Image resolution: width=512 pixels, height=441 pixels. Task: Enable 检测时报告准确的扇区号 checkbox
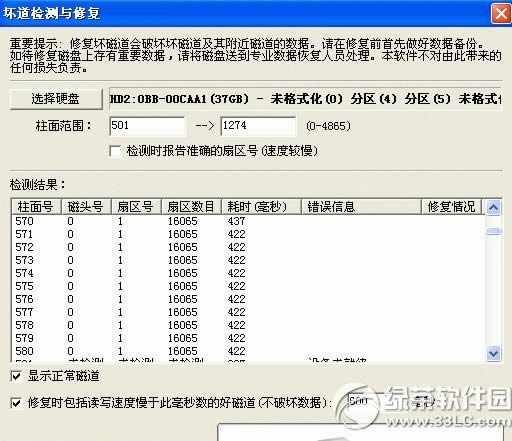pos(115,151)
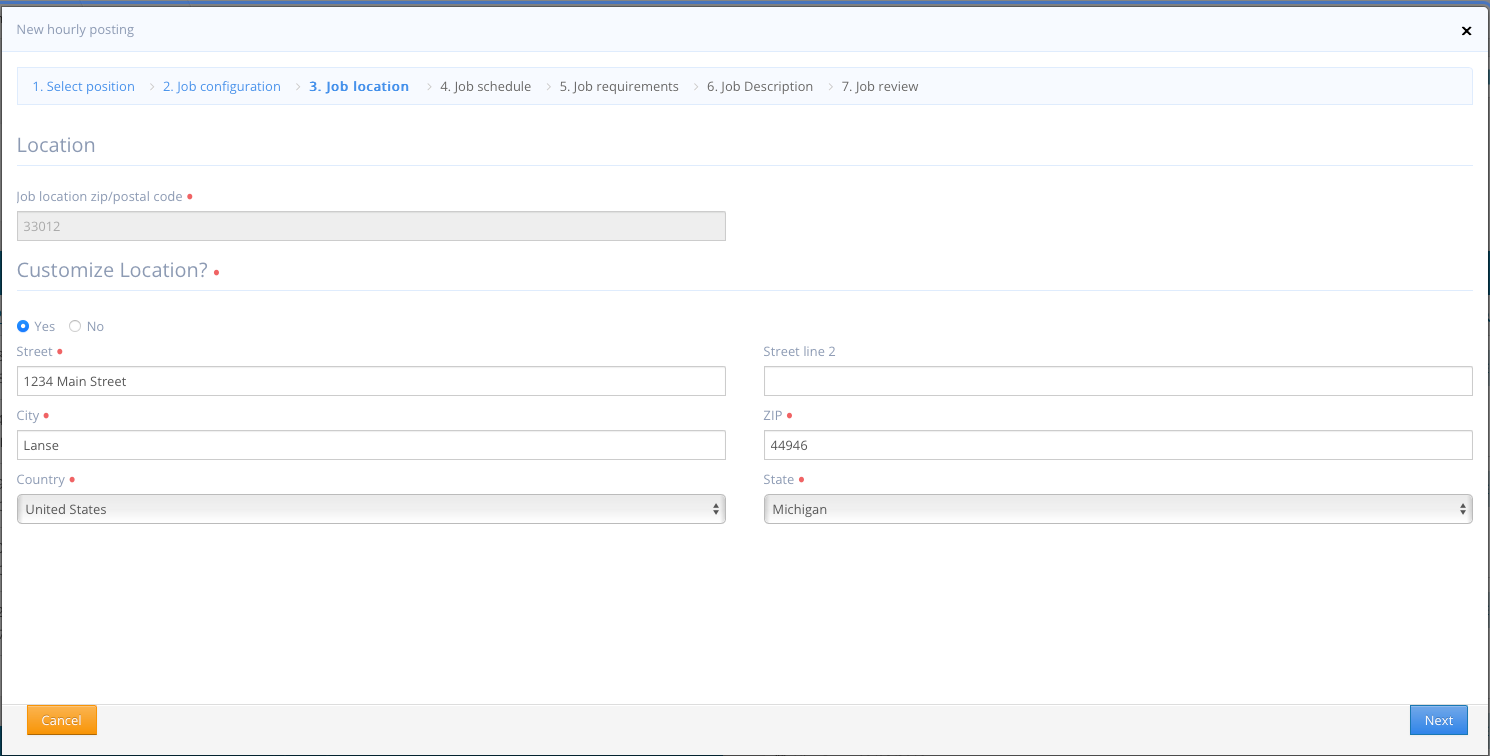Open the Job requirements step

(619, 86)
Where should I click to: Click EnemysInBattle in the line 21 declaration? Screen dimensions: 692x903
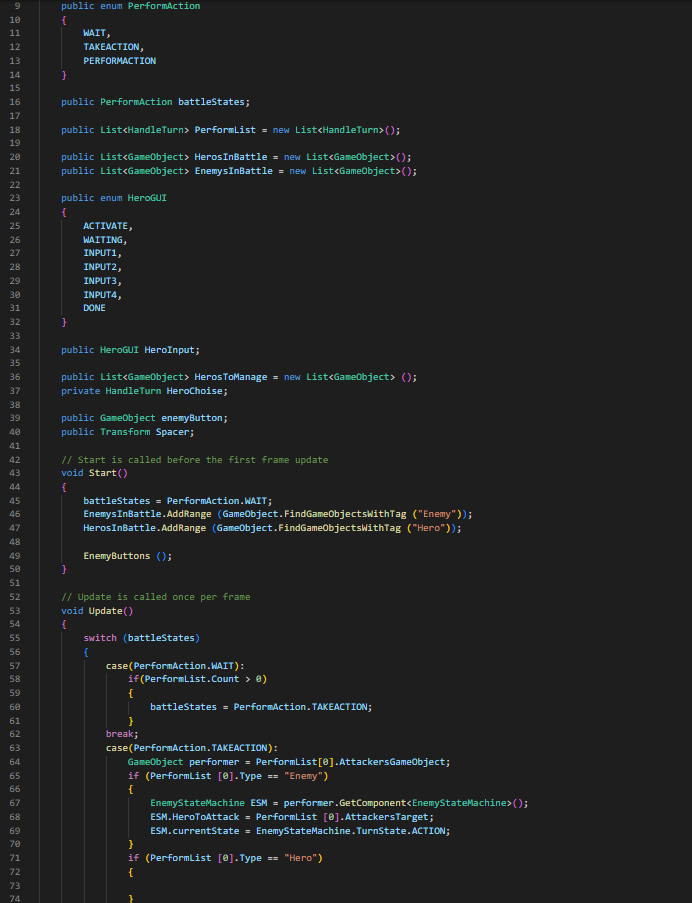click(235, 171)
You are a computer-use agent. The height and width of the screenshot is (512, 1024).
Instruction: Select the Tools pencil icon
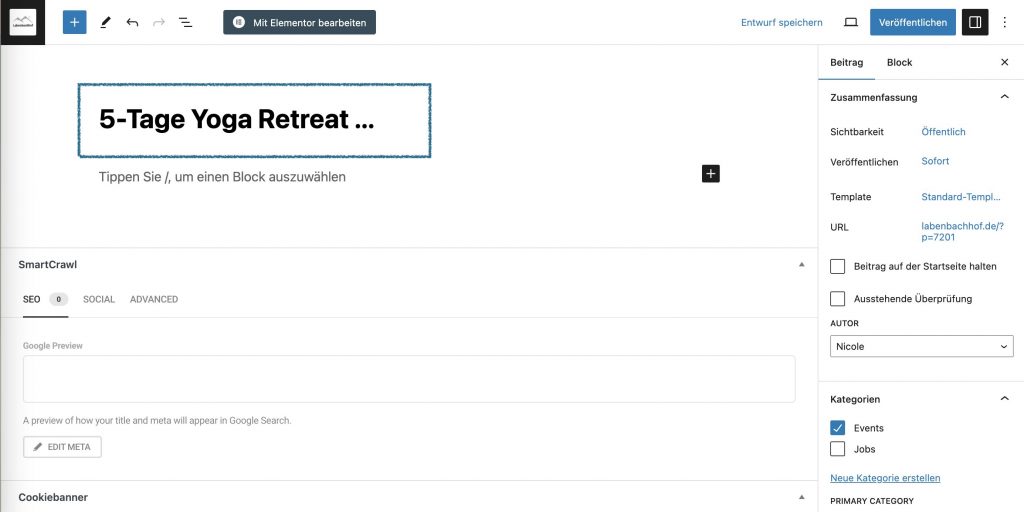coord(105,22)
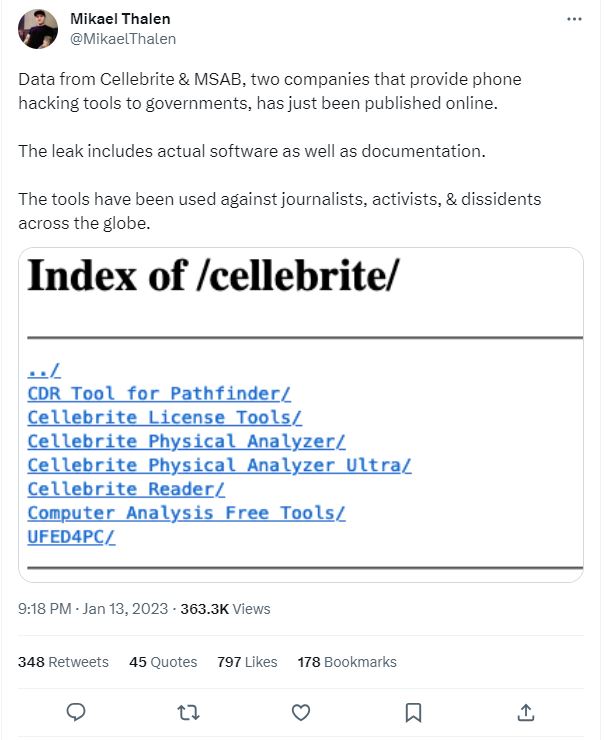This screenshot has width=605, height=740.
Task: View the 348 Retweets list
Action: [64, 662]
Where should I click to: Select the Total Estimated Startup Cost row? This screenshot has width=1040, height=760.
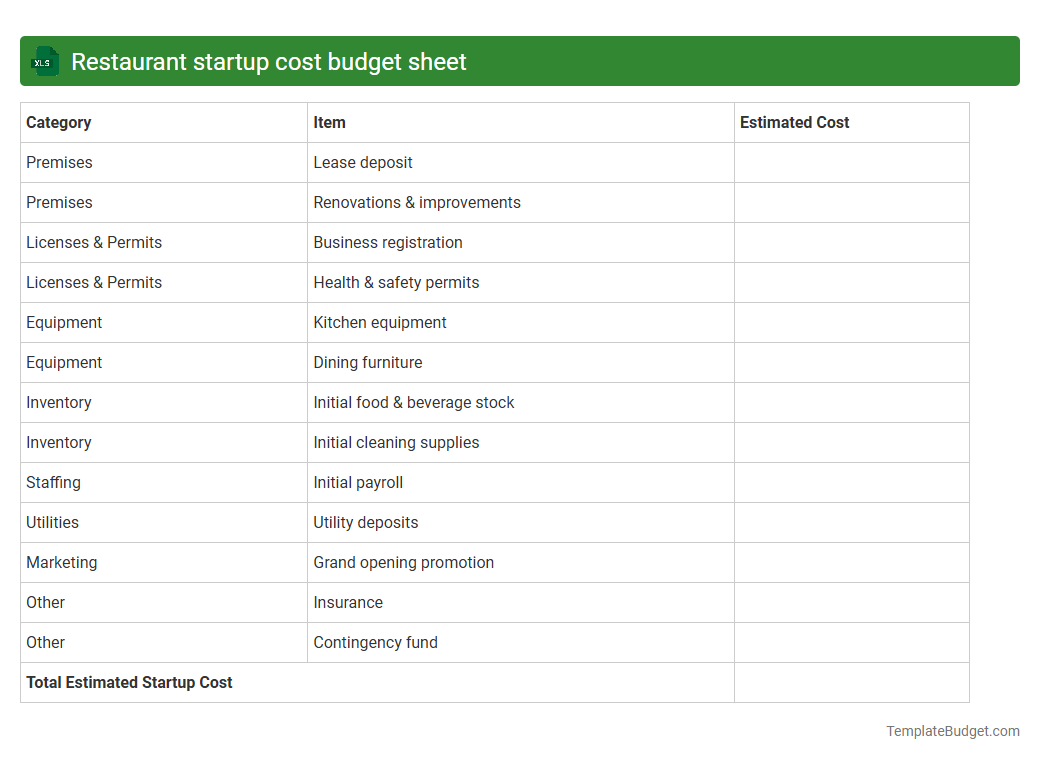coord(129,682)
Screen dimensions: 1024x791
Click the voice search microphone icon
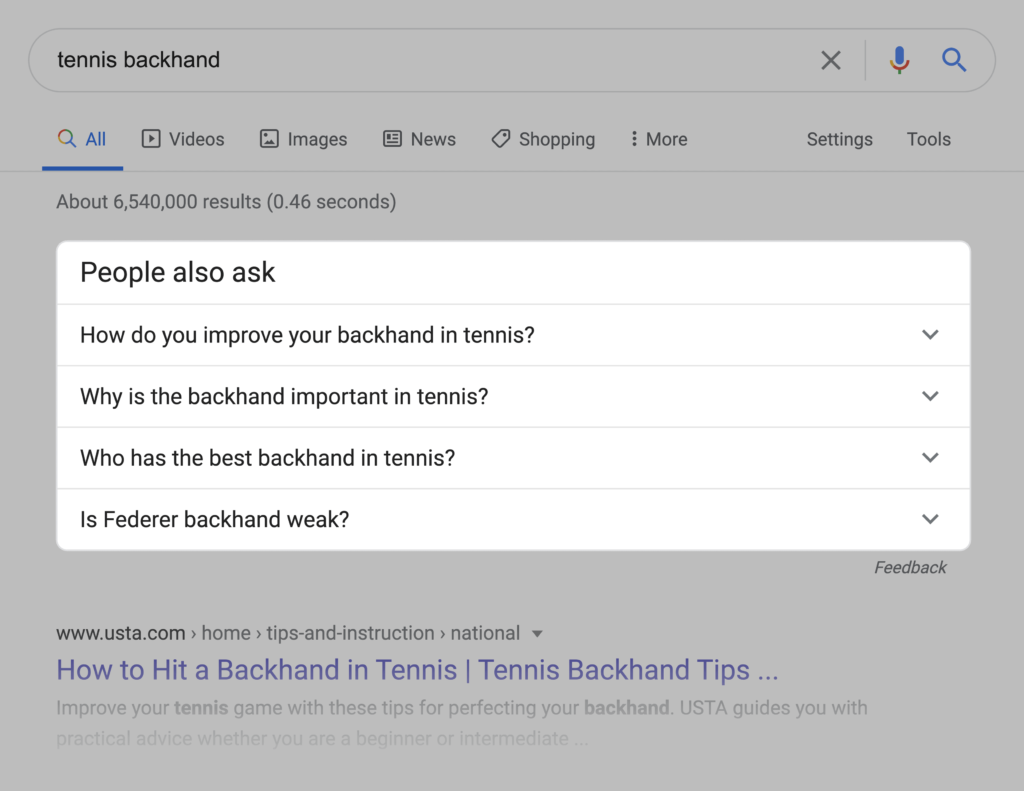[x=899, y=60]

::::

Exactly what appears in the records above must be returned, apart from the pictures.

Output of the exercise
Image resolution: width=512 pixels, height=441 pixels. Task: Enable 检测时报告准确的扇区号 checkbox
pos(115,151)
Open the Job requirements step

(619, 86)
Where should I click to: Click EnemysInBattle in the line 21 declaration? Screen dimensions: 692x903
click(235, 171)
You are a computer-use agent. The height and width of the screenshot is (512, 1024).
Instruction: Select the Tools pencil icon
coord(105,22)
This screenshot has width=605, height=740.
Task: View the 348 Retweets list
Action: [64, 662]
Where should I click to: Select the Total Estimated Startup Cost row? This screenshot has width=1040, height=760.
coord(129,682)
Screen dimensions: 1024x791
Click the voice search microphone icon
[x=899, y=60]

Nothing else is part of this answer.